Nepal scraps MRP deal with India
The Nepal Government has revoked its decision to give the contract of printing Machine-Readable Passports (MRPs) to India.
A cabinet meeting held on Sunday evening at the Prime Minister's residence, decided to revoke the decision.
Speaking to reporters here, Government spokesperson and Information Minister Shankar Pokhrel said, the cabinet has decided to revoke the decision to give the MRP printing contract to India.
The meeting also decided to instruct the Foreign Ministry, which has signed an understanding with Security Printing and Minting Corporation (SPMC) of India on the MRP deal, to ask the Indian corporation to halt the printing process.
The Cabinet has instructed the Foreign Ministry to begin a fresh process of awarding MRPs printing contract through a global tender.

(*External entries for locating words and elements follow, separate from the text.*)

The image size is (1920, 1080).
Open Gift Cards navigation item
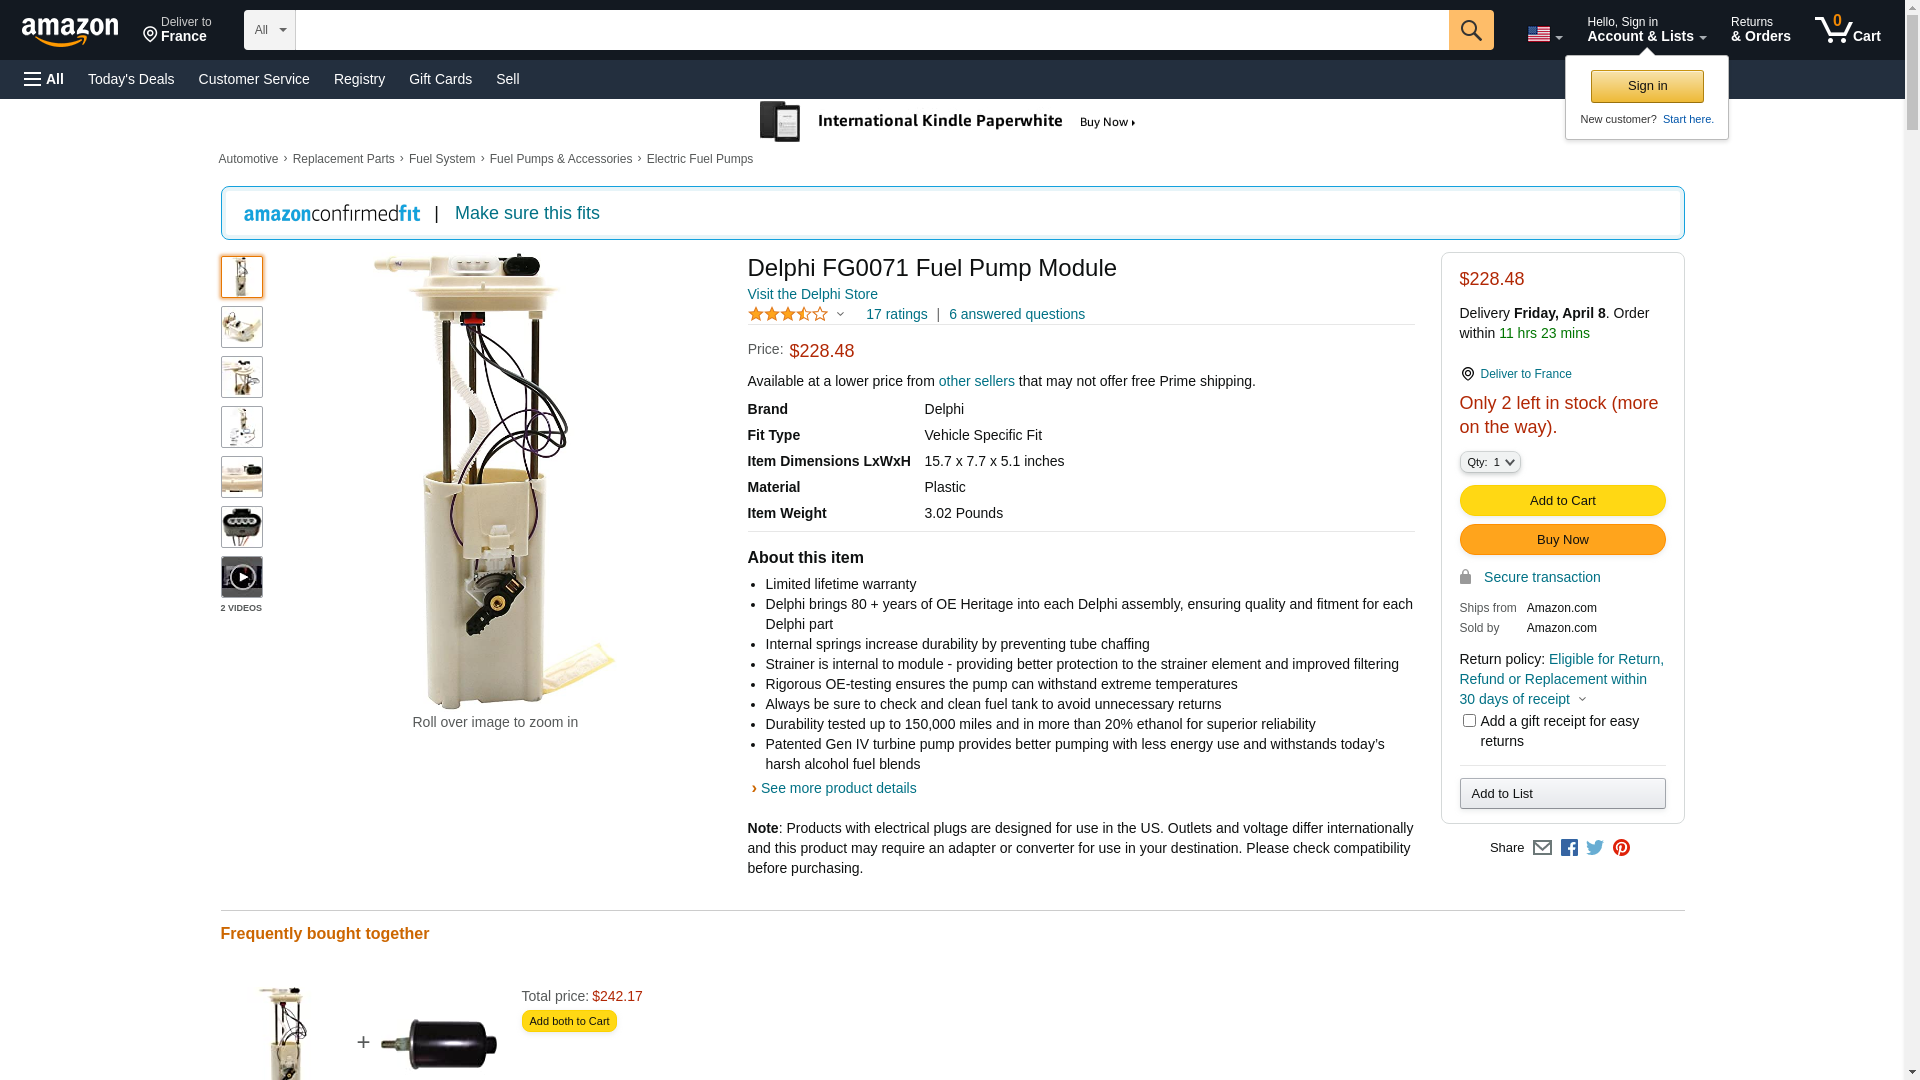[x=440, y=79]
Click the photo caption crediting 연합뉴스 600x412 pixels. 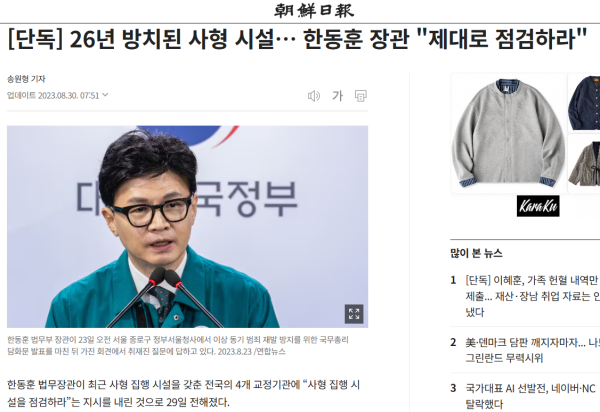(x=178, y=345)
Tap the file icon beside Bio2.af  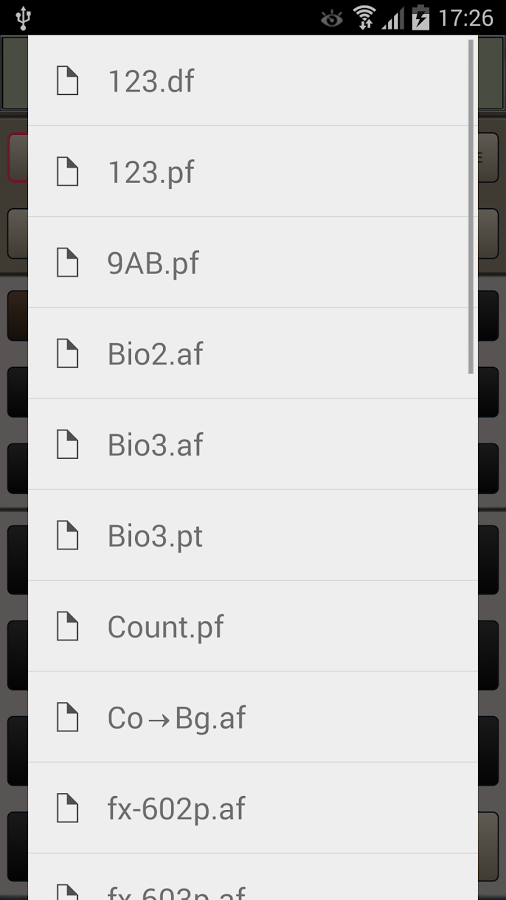point(67,354)
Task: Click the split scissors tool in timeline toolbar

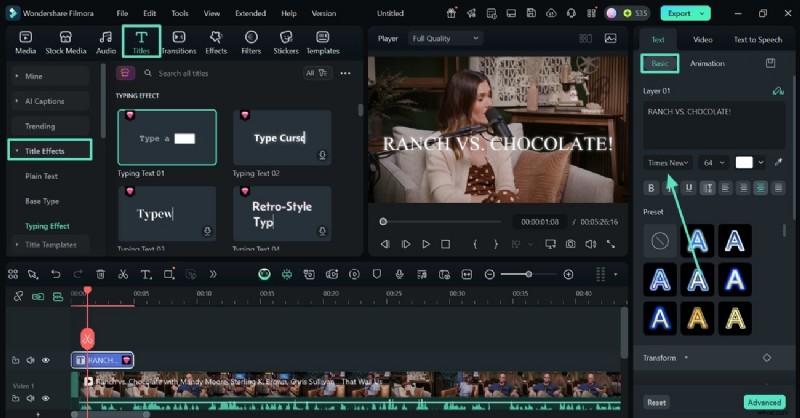Action: pyautogui.click(x=123, y=274)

Deputy Prime Minister and Minister for Foreign Affairs Sujata Koirala has expressed her dissatisfaction of the decision not to print the passports in India.
Meanwhile, Nepal's opposition Maoist party has called off the nationwide general strike declared yesterday, after Prime Minister Madhav Kumar Nepal agreed to scrap the controversial deal with India to print modern Nepali passports.
"We had primarily called the general strike to protest against the government's decision (to award the passport contract to Security Printing and Minting Corporation of India)," Maoist chief and former prime minister Pushpa Kamal Dahal Prachanda said. "We are withdrawing the strike".
However, the Maoist chief added that his party's demand for the resignation of Prime Minister Madhav Kumar Nepal would continue.
Prachanda also criticised the scrapped passport deal with India as the 'possibly worst blot in Nepal's history' and the gravest attack on national security.
The passport row, which could lead to the fall of the current government, began in January after the foreign ministry cancelled a bidding process started in 2004.
A letter written by the Indian ambassador to Nepal Rakesh Sood to Nepal's Foreign Minister Sujata Koirala a month earlier and tabled by Maoist MP Narayan Kaji Shrestha in parliament Sunday indicated that the Indian government had sought to bag the contract on the ground it would address India's security concerns due to the open border India shared with Nepal.